The lab values are discussed because every night each of us had at least 1 patient out of 7, that had to get potassium replacement. That is the only thing I can go by. As a matter of fact when I left the state of Florida, they were discussing making some changes regarding there protocol.

As for hypokalemia and death...I can only go with the facts. Take a look at the link and I have found many more. http://www.hmc.psu.edu/healthinfo/h/hypokalemia.htm

I hope you are not a doctor, but for those of us nurses who get hung up, given wrong dosages, no return calls, etc (especially at night)...we only have policies to back us up. If we do not acknowledge them and go with the doctor only, we would lose our license and job. "The doctor said so", is no longer acceptable.
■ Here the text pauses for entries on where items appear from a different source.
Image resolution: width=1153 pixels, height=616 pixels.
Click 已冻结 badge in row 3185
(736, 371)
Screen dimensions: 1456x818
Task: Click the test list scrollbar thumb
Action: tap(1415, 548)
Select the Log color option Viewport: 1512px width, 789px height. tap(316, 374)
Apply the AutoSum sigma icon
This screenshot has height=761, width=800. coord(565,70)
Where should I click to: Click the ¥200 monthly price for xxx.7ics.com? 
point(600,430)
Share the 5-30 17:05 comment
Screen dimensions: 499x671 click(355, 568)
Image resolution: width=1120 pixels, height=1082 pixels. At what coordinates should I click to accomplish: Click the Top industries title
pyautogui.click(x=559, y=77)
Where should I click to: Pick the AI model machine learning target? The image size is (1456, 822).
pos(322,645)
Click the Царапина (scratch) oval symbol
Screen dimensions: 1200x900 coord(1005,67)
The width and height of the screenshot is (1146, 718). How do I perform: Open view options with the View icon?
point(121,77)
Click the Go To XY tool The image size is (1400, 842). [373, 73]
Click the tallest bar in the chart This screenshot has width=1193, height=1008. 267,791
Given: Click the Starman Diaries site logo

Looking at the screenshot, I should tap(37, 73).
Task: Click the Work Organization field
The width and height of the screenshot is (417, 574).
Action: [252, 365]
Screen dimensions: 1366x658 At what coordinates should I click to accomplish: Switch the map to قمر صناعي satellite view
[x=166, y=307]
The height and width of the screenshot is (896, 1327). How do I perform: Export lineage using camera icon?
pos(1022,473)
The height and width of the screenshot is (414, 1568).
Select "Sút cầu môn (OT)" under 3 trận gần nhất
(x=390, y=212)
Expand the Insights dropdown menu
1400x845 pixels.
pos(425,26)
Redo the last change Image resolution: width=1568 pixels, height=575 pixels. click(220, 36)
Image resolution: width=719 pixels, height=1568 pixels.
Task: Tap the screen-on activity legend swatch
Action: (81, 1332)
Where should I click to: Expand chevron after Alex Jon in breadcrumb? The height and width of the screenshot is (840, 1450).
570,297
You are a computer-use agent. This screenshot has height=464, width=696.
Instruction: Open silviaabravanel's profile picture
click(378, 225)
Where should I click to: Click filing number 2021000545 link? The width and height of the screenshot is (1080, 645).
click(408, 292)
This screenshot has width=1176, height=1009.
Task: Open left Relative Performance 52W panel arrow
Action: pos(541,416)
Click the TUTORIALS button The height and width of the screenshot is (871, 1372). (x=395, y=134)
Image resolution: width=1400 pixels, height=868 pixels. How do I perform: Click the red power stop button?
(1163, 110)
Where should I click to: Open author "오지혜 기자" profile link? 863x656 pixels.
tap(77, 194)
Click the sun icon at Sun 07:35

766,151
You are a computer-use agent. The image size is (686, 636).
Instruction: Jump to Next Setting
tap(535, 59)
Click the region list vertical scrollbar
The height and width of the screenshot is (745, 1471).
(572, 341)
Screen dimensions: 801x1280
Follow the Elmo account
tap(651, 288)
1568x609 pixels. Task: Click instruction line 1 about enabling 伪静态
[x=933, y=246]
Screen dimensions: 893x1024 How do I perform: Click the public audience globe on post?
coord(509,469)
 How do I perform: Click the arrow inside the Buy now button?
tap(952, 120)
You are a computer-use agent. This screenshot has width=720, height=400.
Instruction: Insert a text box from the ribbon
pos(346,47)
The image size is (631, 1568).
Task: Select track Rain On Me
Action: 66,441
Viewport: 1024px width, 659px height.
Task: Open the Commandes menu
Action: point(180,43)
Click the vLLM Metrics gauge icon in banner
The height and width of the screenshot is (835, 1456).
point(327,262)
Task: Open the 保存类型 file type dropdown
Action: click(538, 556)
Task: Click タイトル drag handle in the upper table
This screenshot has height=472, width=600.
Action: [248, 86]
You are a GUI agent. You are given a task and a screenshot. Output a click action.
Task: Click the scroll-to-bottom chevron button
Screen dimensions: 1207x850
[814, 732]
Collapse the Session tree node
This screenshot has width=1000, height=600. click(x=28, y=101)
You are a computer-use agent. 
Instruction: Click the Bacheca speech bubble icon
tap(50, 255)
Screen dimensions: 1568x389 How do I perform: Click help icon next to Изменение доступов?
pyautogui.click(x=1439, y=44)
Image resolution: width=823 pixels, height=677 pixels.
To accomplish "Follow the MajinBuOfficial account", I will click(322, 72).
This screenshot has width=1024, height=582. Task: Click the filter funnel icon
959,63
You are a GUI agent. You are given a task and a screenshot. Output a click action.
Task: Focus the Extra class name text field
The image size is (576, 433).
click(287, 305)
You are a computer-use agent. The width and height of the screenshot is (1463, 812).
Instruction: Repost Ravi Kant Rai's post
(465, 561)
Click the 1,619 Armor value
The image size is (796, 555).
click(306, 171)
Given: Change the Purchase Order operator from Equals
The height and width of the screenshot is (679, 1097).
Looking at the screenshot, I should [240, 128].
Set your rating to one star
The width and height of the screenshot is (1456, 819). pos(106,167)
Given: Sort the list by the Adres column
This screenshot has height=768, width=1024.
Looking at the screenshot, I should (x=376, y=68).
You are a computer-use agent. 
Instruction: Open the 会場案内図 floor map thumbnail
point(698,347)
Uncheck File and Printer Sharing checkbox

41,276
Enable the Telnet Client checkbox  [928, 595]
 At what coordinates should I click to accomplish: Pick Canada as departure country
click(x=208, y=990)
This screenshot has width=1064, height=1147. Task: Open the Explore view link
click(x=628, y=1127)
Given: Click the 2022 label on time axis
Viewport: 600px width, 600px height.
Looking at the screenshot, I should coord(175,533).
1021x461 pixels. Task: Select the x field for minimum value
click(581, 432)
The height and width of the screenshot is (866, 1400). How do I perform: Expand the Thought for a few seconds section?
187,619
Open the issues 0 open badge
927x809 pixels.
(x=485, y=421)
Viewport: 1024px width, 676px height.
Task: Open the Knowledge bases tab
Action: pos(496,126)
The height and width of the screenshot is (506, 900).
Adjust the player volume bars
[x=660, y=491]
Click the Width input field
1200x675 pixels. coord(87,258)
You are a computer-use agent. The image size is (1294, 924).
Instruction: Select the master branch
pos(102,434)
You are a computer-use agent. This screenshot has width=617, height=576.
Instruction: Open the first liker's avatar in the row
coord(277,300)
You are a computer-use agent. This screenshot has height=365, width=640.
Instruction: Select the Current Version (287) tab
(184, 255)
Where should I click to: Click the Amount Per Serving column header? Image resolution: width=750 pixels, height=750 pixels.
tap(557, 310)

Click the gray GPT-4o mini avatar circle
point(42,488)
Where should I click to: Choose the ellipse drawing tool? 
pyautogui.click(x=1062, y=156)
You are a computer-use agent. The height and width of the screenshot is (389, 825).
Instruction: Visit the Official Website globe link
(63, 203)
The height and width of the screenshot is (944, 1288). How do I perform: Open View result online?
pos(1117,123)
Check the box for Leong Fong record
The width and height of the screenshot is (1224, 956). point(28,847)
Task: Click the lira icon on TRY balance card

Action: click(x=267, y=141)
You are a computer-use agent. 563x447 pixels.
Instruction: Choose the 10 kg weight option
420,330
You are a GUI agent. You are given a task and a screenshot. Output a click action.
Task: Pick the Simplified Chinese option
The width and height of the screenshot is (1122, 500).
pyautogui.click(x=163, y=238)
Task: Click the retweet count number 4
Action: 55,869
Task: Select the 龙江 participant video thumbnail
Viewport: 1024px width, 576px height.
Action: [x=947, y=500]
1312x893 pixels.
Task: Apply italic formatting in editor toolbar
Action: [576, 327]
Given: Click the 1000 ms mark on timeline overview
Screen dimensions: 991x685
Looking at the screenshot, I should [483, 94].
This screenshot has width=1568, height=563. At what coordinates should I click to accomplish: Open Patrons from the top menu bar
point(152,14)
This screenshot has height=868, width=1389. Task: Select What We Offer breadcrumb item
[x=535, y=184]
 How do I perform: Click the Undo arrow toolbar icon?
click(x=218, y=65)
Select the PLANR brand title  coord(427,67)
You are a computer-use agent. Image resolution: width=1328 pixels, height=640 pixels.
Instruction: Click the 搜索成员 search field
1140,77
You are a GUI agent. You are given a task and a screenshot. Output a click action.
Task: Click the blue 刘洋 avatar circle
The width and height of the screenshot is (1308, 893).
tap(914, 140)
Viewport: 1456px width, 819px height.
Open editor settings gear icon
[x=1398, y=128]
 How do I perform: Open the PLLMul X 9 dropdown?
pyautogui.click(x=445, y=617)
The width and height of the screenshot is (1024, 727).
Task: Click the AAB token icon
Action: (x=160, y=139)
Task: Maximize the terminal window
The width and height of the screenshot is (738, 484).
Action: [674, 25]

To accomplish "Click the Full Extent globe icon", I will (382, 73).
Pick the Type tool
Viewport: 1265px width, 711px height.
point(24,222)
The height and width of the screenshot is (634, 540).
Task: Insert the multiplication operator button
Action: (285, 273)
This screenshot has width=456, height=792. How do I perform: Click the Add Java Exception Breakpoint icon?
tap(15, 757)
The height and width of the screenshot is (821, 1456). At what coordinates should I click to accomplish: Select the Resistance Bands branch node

By the way, "chronic" and "acute", it doesn't matter with renal failure. I had an 18 year old come in with N/V/D, never been sick before, came in with that dx and acute renal failure...all electrolytes were out of wack. The patient was rushed 2 days later to a larger hospital only to be told they would die in a few days for complete shutdown (and she did). This was from shell fish. So acute vs. chronic...I could go on and on regarding the kinds of patients that we saw.

i am sure you have seen a lot of patients... the 18 year old i would suggest did not die from hypokalemia...

my point, originally, is that there is rarely the need for aggressive potassium repletion.... in the literature there is no proven link between hypokalemia and death other than case reports, except for in the setting of Acute Coronary Syndrome (ACS) - and that is why it has been extrapolated to all cardiac patients to aim for a normal K+ level.

as far as literature goes, i would stick with the literature (instead of a website)... my recommendation would be: N Engl J Med 1998; 339:451-458, Aug 13, 1998... a great review article on hypokalemia by John Gennari (a great nephrologist).